Tertawanya Putri Mia membuat suasana lebih rileks. Aku mengangkat kepala. Fiuh! Akhirnya bisa bernapas normal.

"Tanpa dicari tahu pun..." Putri Mia menatapku, tersenyum. "Kau lah orangnya. Eir Peaceful. Apa tebakanku salah?"

Aku meneguk saliva yang kering. "B-benar, Tuan Putri, s-saya Eir Peaceful."

"Maaf jika saya tidak sopan," Hunju nekat menyela, "tapi ada urusan apa tokoh sepenting anda mencari sahabat saya? Apa Eir melakukan sebuah kesalahan?"

Putri Mia menarik diri. "Ya ampun! Aku sudah bersikap tak sopan! Pertama-tama, kalian berdirilah terlebih dahulu."

Kami bertiga pun berdiri.

"Maaf atas kedatanganku yang tiba-tiba, Tuan Eir, namun aku butuh bantuanmu. Ada desas-desus yang mengatakan kau sosok ajaib yang mampu menyembuhkan."

Roas dan Hunju menoleh kayak robot ke arahku. Aku sih mengalihkan muka. "E-eh? Mana ada desas-desus konyol seperti itu. I-ini kan dunia nyata bukan fantasi."

"Tidak!" Putri Mia menggebu-gebu. "Aku percaya dan yakin sekali karena aku mendengarnya dari sahabat terdekatku."

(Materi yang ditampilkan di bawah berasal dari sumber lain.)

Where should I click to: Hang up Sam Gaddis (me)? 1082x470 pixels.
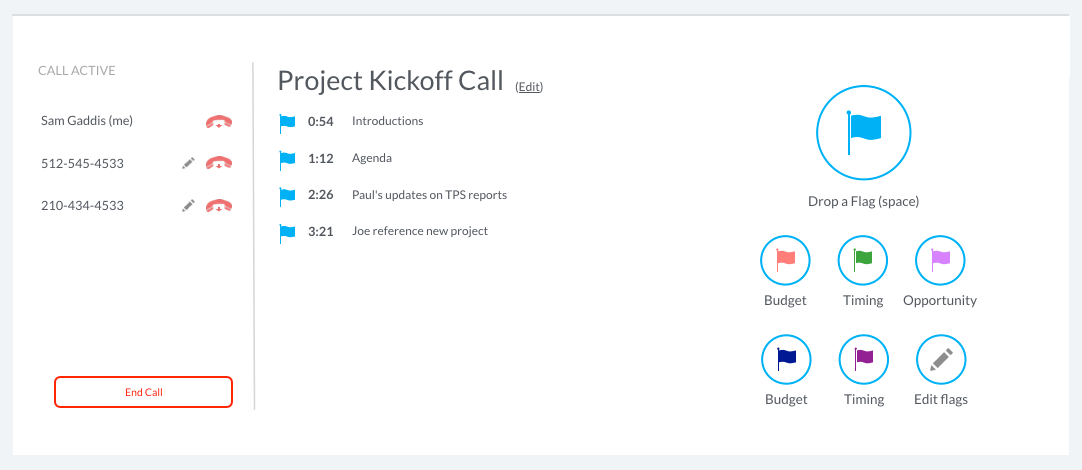coord(219,122)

"S-sahabat? J-jangan bilang..."

"Benar! Risica menceritakan semuanya!"

Kalau aku kabur, aku akan jadi buronan. Hunju dan Roas kena imbasnya. Kalau aku memakai kupon teleportasi (masih tersisa dua lembar), aku akan mengekspos diriku ke banyak individu dan jadi buronan. Kalau aku pura-pura bodoh, kurasa Putri Mia bukan seseorang yang bisa kutipu.

Risica sialan! Aku berjanji akan menghapus ingatan wanita tak tepat janji itu!!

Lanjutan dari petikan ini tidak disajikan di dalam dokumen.